> [Your instructions] Please recast the lines from the one with "Click the vertical box 'Урок-соревнование'" through the end of the records as a JSON list of strings, one string per line, skipping blank lines and leaving out the pictures.

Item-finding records

## Start

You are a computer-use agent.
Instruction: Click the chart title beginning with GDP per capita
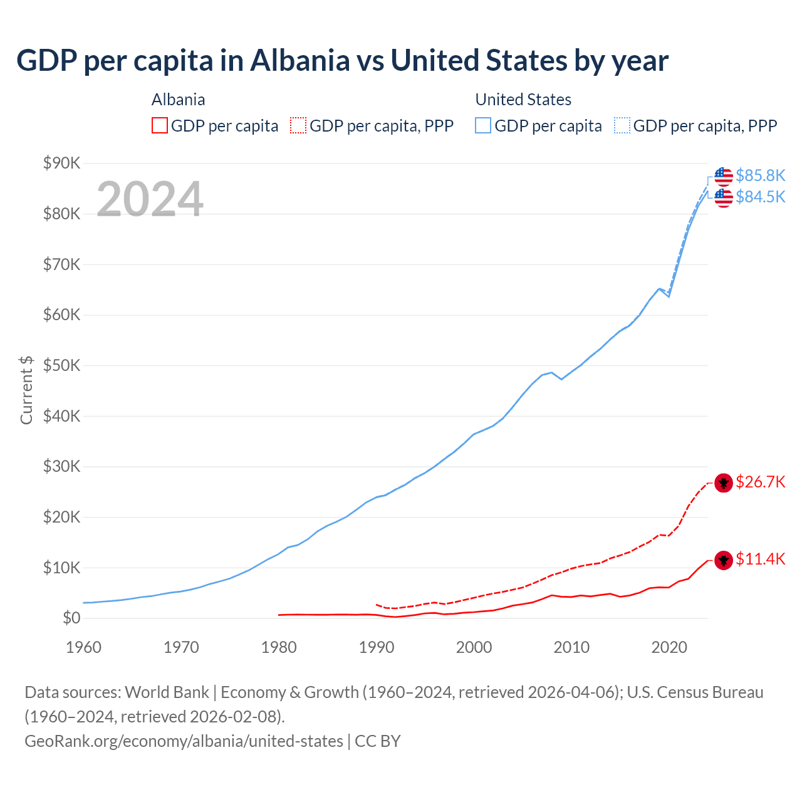coord(342,61)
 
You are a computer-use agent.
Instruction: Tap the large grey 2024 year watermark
coord(150,199)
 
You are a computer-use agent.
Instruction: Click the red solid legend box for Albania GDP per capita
coord(160,125)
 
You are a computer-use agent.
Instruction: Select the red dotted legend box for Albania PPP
coord(298,125)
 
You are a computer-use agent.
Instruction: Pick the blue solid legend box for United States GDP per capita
coord(483,125)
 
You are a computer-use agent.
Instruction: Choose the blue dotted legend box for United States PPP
coord(622,125)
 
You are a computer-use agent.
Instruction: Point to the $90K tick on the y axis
coord(62,163)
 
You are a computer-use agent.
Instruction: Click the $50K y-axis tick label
coord(62,365)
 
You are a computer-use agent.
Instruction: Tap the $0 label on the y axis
coord(71,618)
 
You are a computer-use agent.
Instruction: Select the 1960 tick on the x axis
coord(83,647)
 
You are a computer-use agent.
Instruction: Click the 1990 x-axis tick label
coord(376,647)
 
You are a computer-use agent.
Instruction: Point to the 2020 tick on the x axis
coord(669,647)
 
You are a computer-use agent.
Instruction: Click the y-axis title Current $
coord(26,390)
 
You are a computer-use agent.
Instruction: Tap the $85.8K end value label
coord(760,175)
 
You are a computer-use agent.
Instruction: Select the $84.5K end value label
coord(760,197)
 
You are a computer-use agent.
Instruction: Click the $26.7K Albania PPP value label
coord(760,482)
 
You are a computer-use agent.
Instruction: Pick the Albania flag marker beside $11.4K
coord(724,560)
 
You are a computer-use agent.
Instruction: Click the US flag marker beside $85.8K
coord(724,176)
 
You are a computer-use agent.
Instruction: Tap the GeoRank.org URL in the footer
coord(184,741)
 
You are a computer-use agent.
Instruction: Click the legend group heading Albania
coord(178,100)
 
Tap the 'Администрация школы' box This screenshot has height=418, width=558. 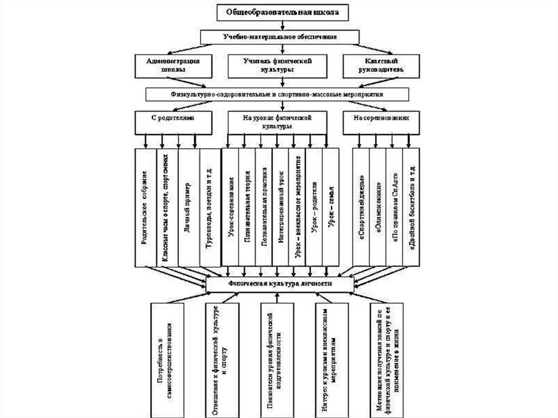173,65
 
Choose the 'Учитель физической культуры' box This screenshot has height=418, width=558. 281,65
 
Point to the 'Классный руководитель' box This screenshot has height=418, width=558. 382,65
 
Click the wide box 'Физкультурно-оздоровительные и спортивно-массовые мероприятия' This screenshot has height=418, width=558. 281,94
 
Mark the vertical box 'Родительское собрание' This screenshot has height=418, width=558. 144,207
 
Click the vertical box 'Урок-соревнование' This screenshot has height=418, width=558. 231,207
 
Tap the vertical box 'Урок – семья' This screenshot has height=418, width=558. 331,207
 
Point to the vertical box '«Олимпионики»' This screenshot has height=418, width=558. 378,207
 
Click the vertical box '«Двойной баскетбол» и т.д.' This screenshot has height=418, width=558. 411,207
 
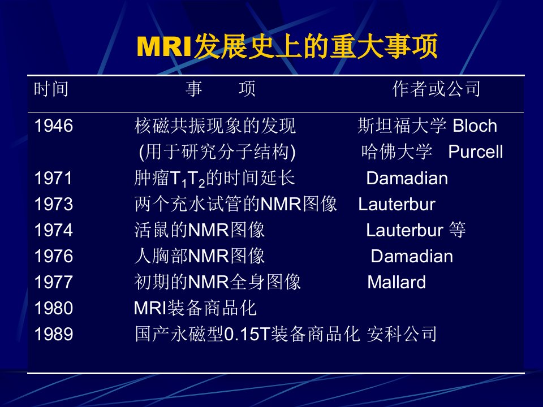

## End

> [Correct response]
[
  "Click the vertical box 'Урок-соревнование' This screenshot has height=418, width=558. 231,207",
  "Tap the vertical box 'Урок – семья' This screenshot has height=418, width=558. 331,207",
  "Point to the vertical box '«Олимпионики»' This screenshot has height=418, width=558. 378,207",
  "Click the vertical box '«Двойной баскетбол» и т.д.' This screenshot has height=418, width=558. 411,207"
]